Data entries
···
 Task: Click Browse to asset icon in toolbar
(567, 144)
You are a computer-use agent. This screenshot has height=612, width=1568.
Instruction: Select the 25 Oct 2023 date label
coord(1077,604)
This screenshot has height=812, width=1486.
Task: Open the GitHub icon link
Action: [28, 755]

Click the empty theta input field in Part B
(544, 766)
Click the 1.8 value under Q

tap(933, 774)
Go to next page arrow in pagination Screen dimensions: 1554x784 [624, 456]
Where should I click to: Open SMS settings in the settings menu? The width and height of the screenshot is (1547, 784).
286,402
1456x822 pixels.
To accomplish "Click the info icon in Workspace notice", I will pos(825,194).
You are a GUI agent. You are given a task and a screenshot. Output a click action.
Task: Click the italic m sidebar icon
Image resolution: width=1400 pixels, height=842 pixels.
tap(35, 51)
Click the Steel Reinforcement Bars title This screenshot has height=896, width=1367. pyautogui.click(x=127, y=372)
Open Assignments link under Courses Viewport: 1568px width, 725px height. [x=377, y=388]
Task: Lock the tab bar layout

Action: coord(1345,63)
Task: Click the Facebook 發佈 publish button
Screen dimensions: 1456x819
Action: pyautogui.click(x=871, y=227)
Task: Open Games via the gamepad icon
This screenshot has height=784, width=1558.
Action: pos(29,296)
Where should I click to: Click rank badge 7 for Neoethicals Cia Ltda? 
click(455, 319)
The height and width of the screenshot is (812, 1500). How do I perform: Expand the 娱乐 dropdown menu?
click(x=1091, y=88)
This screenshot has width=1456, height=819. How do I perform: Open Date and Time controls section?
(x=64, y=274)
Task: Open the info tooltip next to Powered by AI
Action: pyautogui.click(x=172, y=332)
···
Your assignment
For each record above, write it out again exactly.

Your solution
 Task: Click Browse to asset icon in toolbar
(567, 144)
You are a computer-use agent. This screenshot has height=612, width=1568.
Instruction: Select the 25 Oct 2023 date label
coord(1077,604)
This screenshot has height=812, width=1486.
Task: Open the GitHub icon link
Action: [28, 755]

Click the empty theta input field in Part B
(544, 766)
Click the 1.8 value under Q

tap(933, 774)
Go to next page arrow in pagination Screen dimensions: 1554x784 [624, 456]
Where should I click to: Open SMS settings in the settings menu? The width and height of the screenshot is (1547, 784).
286,402
1456x822 pixels.
To accomplish "Click the info icon in Workspace notice", I will pos(825,194).
You are a GUI agent. You are given a task and a screenshot. Output a click action.
Task: Click the italic m sidebar icon
Image resolution: width=1400 pixels, height=842 pixels.
tap(35, 51)
Click the Steel Reinforcement Bars title This screenshot has height=896, width=1367. pyautogui.click(x=127, y=372)
Open Assignments link under Courses Viewport: 1568px width, 725px height. [x=377, y=388]
Task: Lock the tab bar layout

Action: coord(1345,63)
Task: Click the Facebook 發佈 publish button
Screen dimensions: 1456x819
Action: pyautogui.click(x=871, y=227)
Task: Open Games via the gamepad icon
This screenshot has height=784, width=1558.
Action: pos(29,296)
Where should I click to: Click rank badge 7 for Neoethicals Cia Ltda? 
click(455, 319)
The height and width of the screenshot is (812, 1500). How do I perform: Expand the 娱乐 dropdown menu?
click(x=1091, y=88)
This screenshot has width=1456, height=819. How do I perform: Open Date and Time controls section?
(x=64, y=274)
Task: Open the info tooltip next to Powered by AI
Action: pyautogui.click(x=172, y=332)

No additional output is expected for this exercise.